Scan the entries below, and for each line that includes the word "agent", make a copy.

(Data to process)

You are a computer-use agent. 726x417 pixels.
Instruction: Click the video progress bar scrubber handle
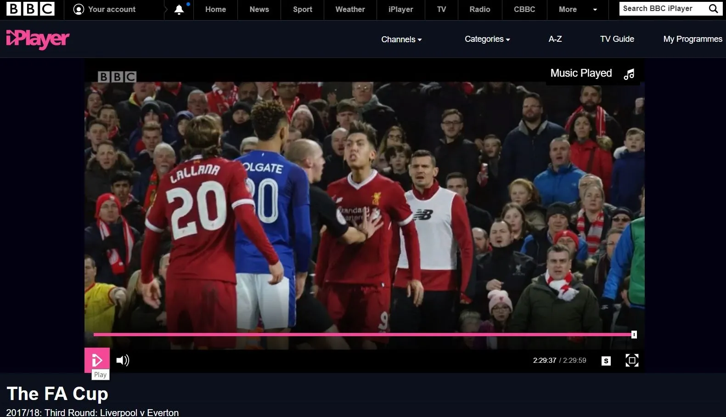pos(634,335)
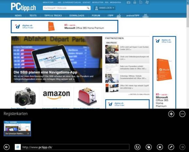Click the address bar with pctipp.ch URL

coord(75,147)
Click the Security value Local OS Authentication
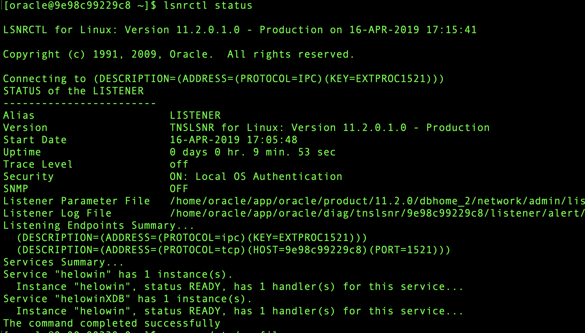The height and width of the screenshot is (333, 585). (256, 176)
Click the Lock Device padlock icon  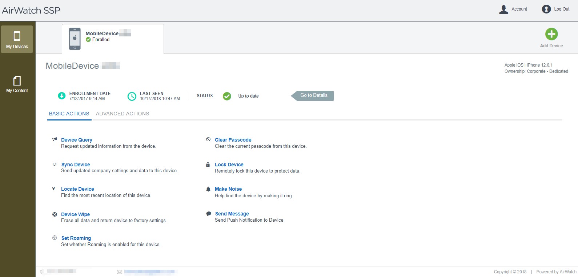(x=208, y=165)
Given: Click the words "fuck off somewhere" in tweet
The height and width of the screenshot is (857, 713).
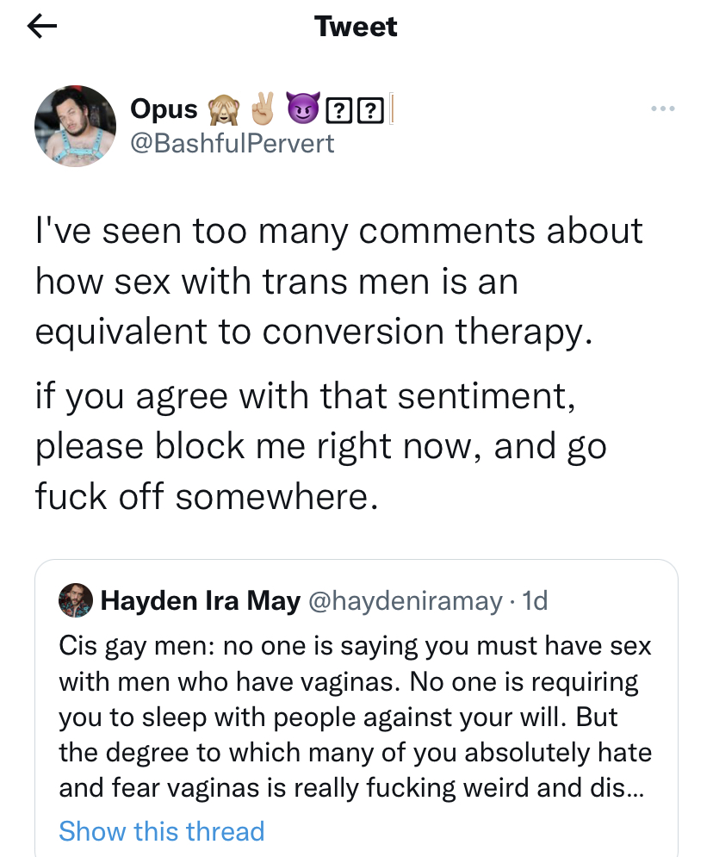Looking at the screenshot, I should click(207, 496).
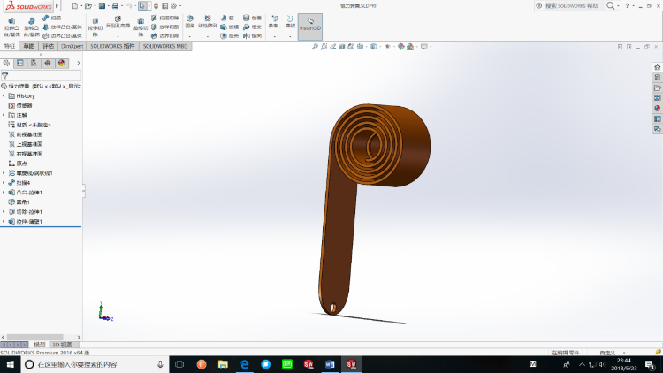The width and height of the screenshot is (663, 373).
Task: Click the Print icon in quick toolbar
Action: point(117,5)
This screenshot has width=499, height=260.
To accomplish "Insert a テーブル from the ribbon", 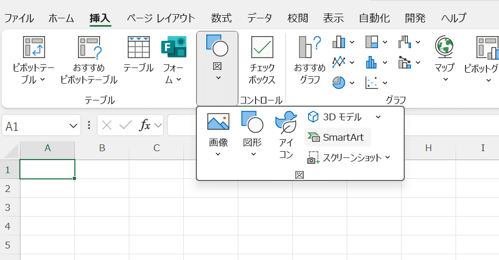I will [138, 55].
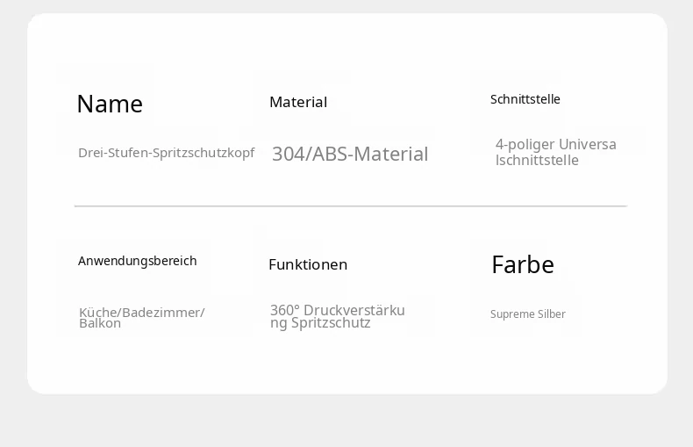This screenshot has width=693, height=447.
Task: Click the Name heading
Action: click(110, 104)
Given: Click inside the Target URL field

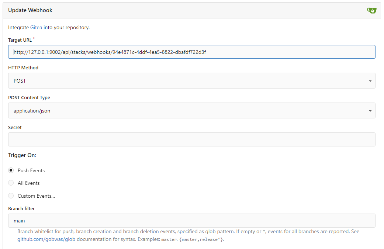Looking at the screenshot, I should pyautogui.click(x=192, y=52).
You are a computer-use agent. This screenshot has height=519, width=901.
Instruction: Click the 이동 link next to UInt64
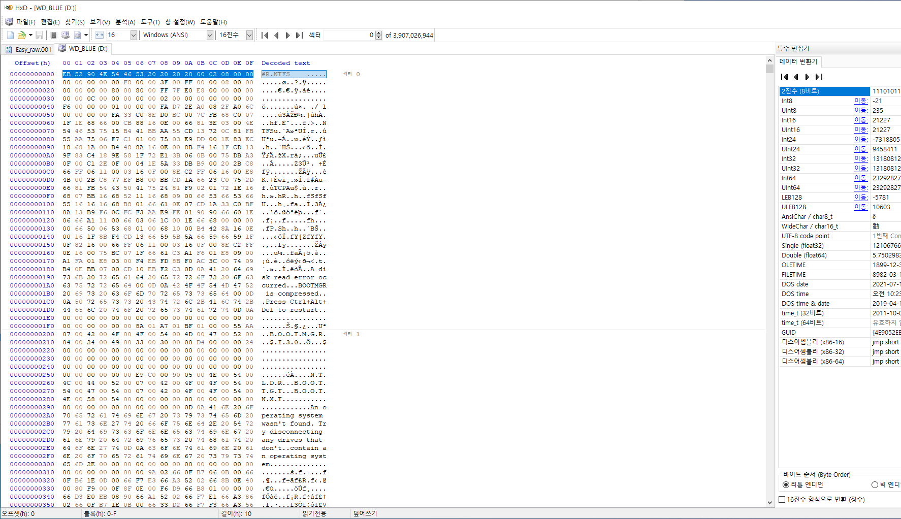pyautogui.click(x=860, y=188)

(End Data to process)

Answer area:
You are a computer-use agent. 726x417 pixels.
You are a computer-use agent. This screenshot has height=519, width=901.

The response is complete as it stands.